I had a guy over a month or so ago, for two weeks. He wasn't sleeping with me or anything, he was at a hotel in a nearby town and we just met up to hang out for large portions of the day for that entire timespan. I basically went from total isolation for years to what felt like a 7-5 job that was nothing but social interaction, all the time, every day, for the only break I'd had in nearly a year by then.
I am an extreme introvert. If you couldn't already tell from the "total isolation" bit, I really do not like in-person interaction with people and even half an hour with someone I enjoy will tire me out to the point of needing half a day's rest to recover. I used to like people way more, but I've always become this tired from social interaction and eventually I decided to just save myself the trouble and stop seeing people so often entirely. That turned out to be pretty good timing, given COVID's attack a few years later driving everyone completely mad.
I was already on the verge of exhaustive collapse when this guy came over, and I figured that once he was over I'd completely fall apart. I wasn't entirely wrong: the first week was full of days that just got cut short because I would be physically unable to continue, and no matter the situation I would just shut down or start falling asleep.
The second week, however, I started powering through enough to actually get through the day. I was actually enjoying myself. I felt a kind of wholeness that I can't remember feeling past, what, age 10? 9? Since I was last in situations where I'd be meeting people on the daily and forced to make friends.
And then he left, and now I'm back to the same way I was feeling before. In some sort of suspended motion, too tired to do much at all, grinding through (currently) 10-hour days of self-imposed work 7 days a week as set-up for some promised future that I have an intense nagging suspicion will never come to fruition.
I didn't like the guy romantically. He didn't like me that way either. This was a strictly platonic affair, and it's left me longing for a world where shit like that can just... happen, every day, if you put your mind to it.
A world where you can walk outside, see public spaces bustling with people you've got a lot in common with, and shoot your shot with some random guy you didn't know a year ago. Where you can organize something and have people show up to it, genuinely interested in whatever the fuck you put together and willing to put their minds to work making it happen, instead of having half the people bail last-minute (without notice) and the remaining half who showed up pay almost no attention to your fruitless efforts. Where you can learn new things just by talking to people and taking initiative.
I don't think this is that world, even if I'm now willing to put in the effort to try and make it one. I don't really think that kind of world ever existed. But I feel like there used to be something much closer to this, didn't there? I keep seeing bits of it scattered about in how old people talk and behave, and how even older (now passed) people recorded their lives in the past. I swear I even have memories of this kind of shit when I was a child, but that's probably just due to people being unlikely to deny entertaining weird loud kids who bug them with questions about dromedaries and cool jets.
I think I'm just tired of the entire world looking alien to me. I doubt it would have looked much more familiar to me in any other time period, but I can't help but feel that I would have been able to at least understand the differences of those times much more easily than I can today's. Even the internet, my one consistent source of human interaction for ages now and easily the most familiar place to me in the world at the moment, feels completely alien and more different (for the worse) with each passing year. Feels like I'm losing what few roots I had in the first place, and now I'm just some floating sapling lost in a really loud river.
What I'm saying is: I feel like an old lady in my 20s, lmao. Maybe I should start crocheting and making cookies or something and just embrace it.

* * * *

— Work required —
Please answer these questions about the post above on the two-week visit:
(a) Where did the visitor stay during his two weeks?
(b) What did the writer start doing in the second week?
(c) How long are the writer's workdays now, and how many days a week?

— Dataset records —
* * * *

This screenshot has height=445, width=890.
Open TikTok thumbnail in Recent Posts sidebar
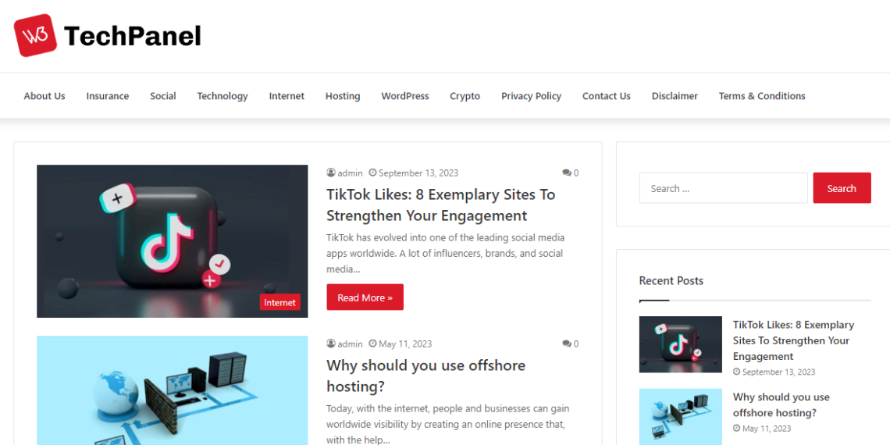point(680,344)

* * * *

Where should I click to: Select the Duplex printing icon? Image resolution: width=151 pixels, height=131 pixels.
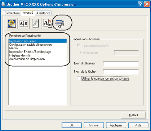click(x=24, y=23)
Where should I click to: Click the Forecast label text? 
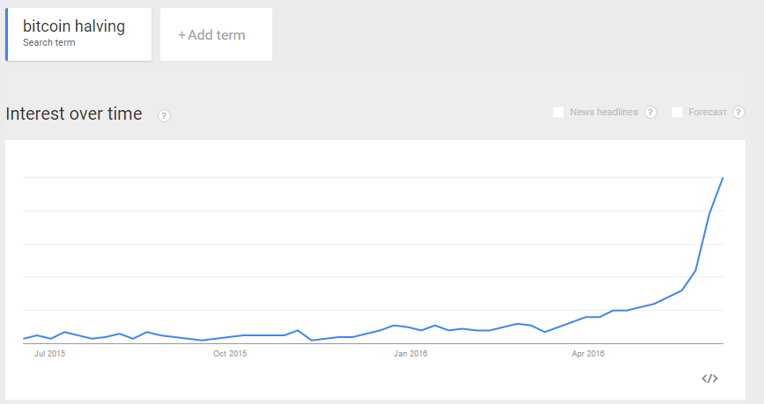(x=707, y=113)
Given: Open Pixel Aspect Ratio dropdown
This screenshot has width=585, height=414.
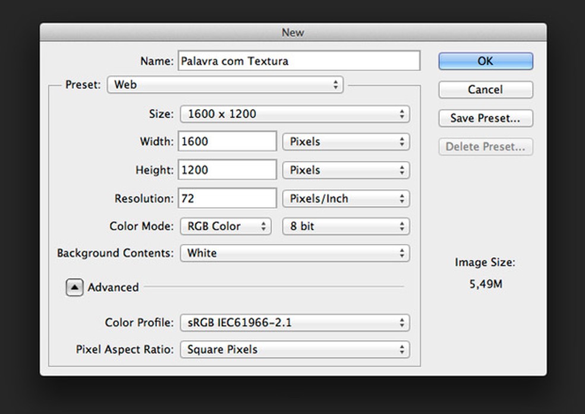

* * * *

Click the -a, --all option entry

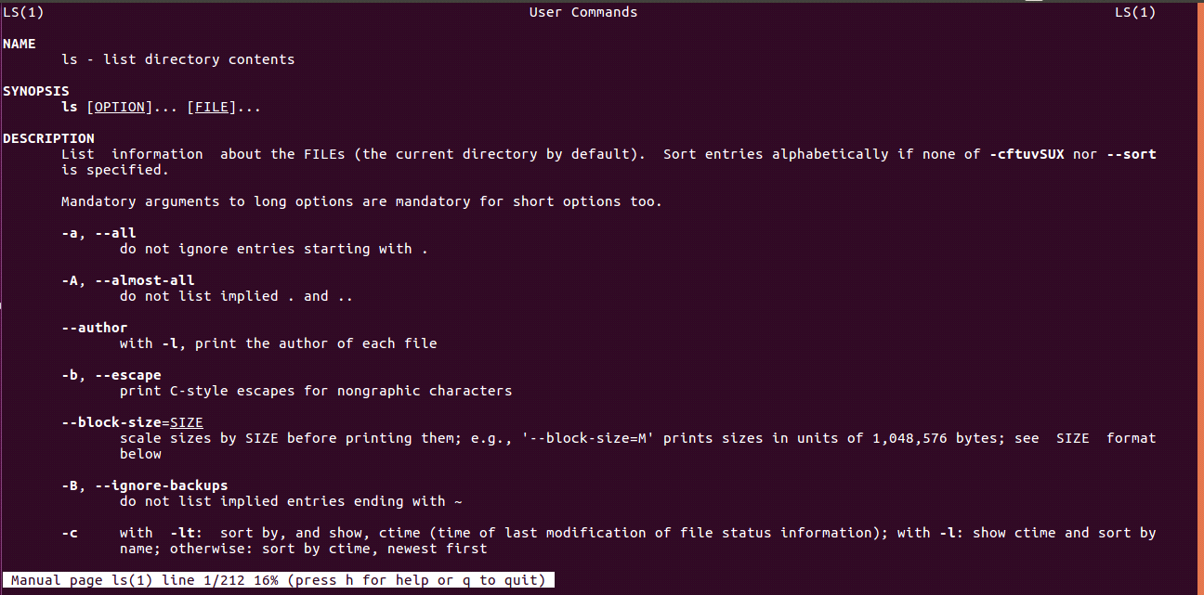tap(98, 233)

* * * *

— Reply —
(a) At a hotel in a nearby town.
(b) Powering through enough to actually get through the day.
(c) 10 hours a day, 7 days a week.